AT A GLANCE: PRODUCTIVITY AND LOCAL WORKFORCE COMPOSITION
Economic Impacts of Immigration Working Paper Series
David C Maré and Richard Fabling
This paper investigates the relationship between the productivity of firms and the characteristics of the local population where the firm is located. Three characteristics of the local population are focused upon – namely the proportions that are highly qualified, newly arrived in the area, and foreign-born.
A positive relationship is found between productivity and population density, which is consistent with a range of agglomeration mechanisms. The benefits of density are stronger for small firms and for new firms.
Firms operating in areas where a high proportion of the workforce is highly qualified (that is, they hold a tertiary degree) experience higher productivity than similar firms in areas with a smaller proportion of highly qualified workers.1 The benefits of a skilled local workforce are greater for firms in industries that use skilled labour intensively, and for firms in industries with high expenditure on R&D.2
Neither the proportion of the population that is new to the area nor the proportion that is foreign-born relate to firm productivity. However, looking only at firms in industries that provide local goods and services, one finds that these firms are more productive in geographic areas where more foreign-born and people new to the area are to be found. This suggests that some of the productivity advantages associated with new people may stem from their effects as consumers rather than as workers.

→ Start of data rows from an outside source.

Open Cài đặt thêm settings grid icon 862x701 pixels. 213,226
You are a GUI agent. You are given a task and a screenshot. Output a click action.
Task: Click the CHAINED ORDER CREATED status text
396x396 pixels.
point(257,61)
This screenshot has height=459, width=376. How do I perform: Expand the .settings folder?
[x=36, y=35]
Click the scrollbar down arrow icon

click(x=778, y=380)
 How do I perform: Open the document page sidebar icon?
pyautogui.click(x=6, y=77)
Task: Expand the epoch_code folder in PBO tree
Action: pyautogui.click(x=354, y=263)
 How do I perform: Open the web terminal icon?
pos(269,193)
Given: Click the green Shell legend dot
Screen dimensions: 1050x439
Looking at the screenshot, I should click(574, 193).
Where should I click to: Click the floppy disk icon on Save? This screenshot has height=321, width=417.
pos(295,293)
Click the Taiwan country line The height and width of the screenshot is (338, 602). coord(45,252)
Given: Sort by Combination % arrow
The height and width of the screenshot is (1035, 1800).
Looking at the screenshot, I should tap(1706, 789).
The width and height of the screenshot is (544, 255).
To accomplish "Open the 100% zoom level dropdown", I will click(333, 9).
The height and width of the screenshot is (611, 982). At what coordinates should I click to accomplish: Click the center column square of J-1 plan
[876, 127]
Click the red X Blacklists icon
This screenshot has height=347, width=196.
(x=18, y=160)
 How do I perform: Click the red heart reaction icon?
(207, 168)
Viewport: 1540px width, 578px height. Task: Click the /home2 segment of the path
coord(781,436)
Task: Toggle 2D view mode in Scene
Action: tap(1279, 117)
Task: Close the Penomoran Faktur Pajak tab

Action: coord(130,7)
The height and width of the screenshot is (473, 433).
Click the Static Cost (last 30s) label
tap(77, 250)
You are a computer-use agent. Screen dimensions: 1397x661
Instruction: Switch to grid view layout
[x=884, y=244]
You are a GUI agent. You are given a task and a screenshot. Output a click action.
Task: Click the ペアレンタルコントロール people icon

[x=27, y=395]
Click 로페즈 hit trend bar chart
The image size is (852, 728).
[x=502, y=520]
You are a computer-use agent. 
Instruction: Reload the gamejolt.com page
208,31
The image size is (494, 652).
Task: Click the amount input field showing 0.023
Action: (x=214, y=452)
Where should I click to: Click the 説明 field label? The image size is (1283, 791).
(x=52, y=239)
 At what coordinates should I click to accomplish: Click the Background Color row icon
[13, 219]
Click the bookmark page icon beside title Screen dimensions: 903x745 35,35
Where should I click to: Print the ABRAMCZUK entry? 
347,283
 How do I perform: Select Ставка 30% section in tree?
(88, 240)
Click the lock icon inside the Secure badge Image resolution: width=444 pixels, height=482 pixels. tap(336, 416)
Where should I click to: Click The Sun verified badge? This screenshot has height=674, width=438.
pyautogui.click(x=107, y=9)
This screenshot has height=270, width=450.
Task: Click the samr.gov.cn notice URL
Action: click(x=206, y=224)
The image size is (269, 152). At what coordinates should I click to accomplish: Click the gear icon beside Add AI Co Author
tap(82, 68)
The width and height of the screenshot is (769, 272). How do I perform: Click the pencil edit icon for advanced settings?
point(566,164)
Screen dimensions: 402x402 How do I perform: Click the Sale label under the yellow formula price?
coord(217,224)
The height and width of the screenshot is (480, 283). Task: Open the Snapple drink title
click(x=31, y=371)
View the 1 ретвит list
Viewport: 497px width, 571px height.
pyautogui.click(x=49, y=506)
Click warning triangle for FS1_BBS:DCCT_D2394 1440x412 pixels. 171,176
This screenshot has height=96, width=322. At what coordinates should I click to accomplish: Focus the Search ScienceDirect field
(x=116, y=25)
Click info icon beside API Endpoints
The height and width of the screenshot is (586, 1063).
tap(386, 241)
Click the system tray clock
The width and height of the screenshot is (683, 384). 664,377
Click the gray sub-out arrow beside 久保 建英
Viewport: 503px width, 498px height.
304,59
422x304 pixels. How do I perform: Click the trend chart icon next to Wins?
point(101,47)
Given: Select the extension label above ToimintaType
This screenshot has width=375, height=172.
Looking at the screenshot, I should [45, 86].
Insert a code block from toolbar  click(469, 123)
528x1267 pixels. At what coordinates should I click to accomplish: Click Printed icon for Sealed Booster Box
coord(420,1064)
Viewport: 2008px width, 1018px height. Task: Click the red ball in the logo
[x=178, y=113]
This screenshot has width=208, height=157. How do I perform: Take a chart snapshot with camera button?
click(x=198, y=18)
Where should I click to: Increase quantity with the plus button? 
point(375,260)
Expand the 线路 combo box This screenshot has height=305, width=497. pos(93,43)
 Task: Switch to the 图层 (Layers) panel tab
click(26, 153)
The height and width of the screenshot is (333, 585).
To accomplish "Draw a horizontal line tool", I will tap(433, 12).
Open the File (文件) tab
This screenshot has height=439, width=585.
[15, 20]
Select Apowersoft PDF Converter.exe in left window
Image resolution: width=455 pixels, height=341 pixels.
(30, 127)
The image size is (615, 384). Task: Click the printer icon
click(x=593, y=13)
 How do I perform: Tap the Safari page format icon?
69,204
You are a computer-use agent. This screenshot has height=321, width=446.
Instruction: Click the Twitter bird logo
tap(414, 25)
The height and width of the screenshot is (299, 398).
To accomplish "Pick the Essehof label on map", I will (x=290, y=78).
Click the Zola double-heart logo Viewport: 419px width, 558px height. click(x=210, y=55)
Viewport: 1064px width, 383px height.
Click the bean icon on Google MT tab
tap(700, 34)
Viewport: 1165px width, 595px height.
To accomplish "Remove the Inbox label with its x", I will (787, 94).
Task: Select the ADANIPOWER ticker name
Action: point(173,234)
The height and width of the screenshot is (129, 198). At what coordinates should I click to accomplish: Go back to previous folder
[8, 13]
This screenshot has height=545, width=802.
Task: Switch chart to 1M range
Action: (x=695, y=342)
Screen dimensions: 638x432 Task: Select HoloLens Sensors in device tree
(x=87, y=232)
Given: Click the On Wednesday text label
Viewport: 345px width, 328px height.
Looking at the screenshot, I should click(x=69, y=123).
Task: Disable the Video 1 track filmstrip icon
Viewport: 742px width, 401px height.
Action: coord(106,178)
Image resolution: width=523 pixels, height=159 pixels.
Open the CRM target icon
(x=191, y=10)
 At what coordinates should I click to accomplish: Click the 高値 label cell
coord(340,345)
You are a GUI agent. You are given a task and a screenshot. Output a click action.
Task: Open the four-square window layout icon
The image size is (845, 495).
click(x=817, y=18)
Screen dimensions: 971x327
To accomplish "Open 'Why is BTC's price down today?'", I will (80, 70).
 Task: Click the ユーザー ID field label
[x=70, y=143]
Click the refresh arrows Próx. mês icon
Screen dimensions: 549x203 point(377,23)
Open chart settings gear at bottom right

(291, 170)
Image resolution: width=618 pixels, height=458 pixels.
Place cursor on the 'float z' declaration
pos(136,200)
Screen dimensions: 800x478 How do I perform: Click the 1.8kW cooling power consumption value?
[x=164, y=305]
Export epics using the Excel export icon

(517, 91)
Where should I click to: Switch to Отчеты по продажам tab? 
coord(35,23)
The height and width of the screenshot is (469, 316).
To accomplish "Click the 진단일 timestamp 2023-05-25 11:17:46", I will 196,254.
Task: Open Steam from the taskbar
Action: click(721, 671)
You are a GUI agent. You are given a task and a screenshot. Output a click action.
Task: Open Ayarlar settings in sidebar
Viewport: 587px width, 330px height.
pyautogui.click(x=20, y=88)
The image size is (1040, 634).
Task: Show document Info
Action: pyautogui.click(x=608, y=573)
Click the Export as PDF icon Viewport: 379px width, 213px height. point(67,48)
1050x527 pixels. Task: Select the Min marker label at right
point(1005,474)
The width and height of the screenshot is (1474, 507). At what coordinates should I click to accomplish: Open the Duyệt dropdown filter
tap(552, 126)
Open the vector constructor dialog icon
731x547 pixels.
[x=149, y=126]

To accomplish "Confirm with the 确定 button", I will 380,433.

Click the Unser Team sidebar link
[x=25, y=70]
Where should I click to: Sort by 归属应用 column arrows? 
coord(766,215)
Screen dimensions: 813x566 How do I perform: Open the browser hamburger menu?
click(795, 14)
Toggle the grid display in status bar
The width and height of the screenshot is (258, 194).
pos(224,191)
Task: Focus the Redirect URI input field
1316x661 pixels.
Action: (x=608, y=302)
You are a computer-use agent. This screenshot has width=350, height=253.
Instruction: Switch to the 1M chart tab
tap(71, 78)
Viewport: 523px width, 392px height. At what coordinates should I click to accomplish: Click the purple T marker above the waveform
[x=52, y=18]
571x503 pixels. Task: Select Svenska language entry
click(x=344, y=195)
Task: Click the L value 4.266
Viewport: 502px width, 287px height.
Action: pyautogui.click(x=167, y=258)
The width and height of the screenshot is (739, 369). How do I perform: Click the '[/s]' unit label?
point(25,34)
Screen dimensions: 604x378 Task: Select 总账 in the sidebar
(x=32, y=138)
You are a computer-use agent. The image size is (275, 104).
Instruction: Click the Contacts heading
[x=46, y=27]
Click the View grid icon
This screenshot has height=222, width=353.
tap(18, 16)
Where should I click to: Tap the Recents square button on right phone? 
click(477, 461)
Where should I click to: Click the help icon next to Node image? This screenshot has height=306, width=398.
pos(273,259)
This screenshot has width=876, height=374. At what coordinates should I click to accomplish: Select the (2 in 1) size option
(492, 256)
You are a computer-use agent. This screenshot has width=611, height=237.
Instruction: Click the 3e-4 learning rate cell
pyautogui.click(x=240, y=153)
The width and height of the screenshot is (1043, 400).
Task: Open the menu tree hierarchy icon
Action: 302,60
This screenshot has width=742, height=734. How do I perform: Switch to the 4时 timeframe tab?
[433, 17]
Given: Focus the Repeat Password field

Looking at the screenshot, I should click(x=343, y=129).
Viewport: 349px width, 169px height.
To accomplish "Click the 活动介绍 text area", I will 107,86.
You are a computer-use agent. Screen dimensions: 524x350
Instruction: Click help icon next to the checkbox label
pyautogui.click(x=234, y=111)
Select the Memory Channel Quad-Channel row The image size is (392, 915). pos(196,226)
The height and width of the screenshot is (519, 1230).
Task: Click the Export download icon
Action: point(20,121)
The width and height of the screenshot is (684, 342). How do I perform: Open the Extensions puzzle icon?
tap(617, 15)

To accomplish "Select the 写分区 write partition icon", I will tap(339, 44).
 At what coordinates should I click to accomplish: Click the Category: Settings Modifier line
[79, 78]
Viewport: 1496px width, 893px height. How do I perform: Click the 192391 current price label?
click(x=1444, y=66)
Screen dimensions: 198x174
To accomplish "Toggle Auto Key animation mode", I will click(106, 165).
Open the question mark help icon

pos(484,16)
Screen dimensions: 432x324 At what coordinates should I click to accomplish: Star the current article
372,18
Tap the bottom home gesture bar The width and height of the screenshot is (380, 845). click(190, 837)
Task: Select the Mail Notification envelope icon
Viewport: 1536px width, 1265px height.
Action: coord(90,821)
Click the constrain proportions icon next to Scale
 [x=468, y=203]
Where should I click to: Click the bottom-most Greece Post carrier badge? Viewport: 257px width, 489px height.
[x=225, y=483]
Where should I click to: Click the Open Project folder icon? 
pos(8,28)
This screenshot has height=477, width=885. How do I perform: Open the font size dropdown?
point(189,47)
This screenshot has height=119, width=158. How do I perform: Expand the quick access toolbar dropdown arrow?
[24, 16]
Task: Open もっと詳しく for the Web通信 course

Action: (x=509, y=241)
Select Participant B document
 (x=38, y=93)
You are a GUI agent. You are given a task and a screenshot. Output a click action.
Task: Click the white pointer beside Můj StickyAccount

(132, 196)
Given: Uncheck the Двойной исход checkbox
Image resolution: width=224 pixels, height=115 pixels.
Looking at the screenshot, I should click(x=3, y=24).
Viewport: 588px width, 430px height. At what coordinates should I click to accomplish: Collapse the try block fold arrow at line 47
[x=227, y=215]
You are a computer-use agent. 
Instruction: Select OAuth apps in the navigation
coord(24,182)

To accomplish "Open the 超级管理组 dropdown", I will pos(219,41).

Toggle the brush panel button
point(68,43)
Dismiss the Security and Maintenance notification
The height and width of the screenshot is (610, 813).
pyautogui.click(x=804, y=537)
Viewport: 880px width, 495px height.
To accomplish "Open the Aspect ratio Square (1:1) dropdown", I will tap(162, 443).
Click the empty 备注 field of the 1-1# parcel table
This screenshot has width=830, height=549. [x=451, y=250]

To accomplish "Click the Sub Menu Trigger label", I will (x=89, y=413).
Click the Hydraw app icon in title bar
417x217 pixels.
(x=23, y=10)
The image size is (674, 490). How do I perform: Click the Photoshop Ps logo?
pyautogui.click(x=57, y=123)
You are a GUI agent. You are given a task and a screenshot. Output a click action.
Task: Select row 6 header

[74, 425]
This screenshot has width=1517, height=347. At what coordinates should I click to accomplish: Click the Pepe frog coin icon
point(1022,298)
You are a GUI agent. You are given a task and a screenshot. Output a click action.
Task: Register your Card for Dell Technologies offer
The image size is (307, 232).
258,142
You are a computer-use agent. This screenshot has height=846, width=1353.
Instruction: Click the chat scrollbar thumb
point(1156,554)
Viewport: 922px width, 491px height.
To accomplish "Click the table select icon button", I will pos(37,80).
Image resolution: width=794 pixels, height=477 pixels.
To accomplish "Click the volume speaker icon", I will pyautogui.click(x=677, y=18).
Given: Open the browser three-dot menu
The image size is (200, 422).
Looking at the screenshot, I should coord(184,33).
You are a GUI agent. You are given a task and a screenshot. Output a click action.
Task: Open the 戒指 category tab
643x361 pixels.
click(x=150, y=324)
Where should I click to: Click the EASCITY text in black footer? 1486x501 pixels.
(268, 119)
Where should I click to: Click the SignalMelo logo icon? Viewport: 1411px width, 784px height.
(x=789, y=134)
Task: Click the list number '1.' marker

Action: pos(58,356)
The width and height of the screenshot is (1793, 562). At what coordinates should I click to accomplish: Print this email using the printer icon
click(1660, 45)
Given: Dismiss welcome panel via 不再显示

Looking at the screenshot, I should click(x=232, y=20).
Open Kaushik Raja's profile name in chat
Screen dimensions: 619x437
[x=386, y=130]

Further disaggregation of the local workforce by skill, foreign-born and new to the area finds evidence of a positive productivity effect of ‘highly skilled overseas-born and new to the area’.3 However, the pattern of results across groups does not tell a consistent story, and may reflect the changing composition of migrants to New Zealand over time. The productivity advantages of firms in areas where there is a high proportion of New Zealand-born new to the area or of high-skilled are positive but more modest than for foreign-born.
The existence of a link between population density (especially high-skilled) and firm productivity raises the possibility that productivity may be increased by spatial policies that promote the accumulation and distribution of skills. However, a national policy to exploit such benefits requires knowledge of which geographic areas are likely to benefit most. This study highlights differences in the benefits firms receive from different dimensions of workforce composition – an important first step in the design and targeting of potential spatially-oriented policies.
Papers from the Economic Impacts of Immigration Working Paper Series can be obtained at: http://www.immigration.govt.nz/migrant/general/
generalinformation/research/impacts.htm
For further information please contact research@mbie.govt.nz, or visit http://www.immigration.govt.nz/reserach
1 This is true even when controlling for the quality of the firms’ own labour input.
2 Where more than 0.5% of the industry’s total expenditure is on R&D.
3 Note that overseas-born who have recently arrived in the area are not necessarily recent arrivals in New Zealand – they may have been in New Zealand for many years.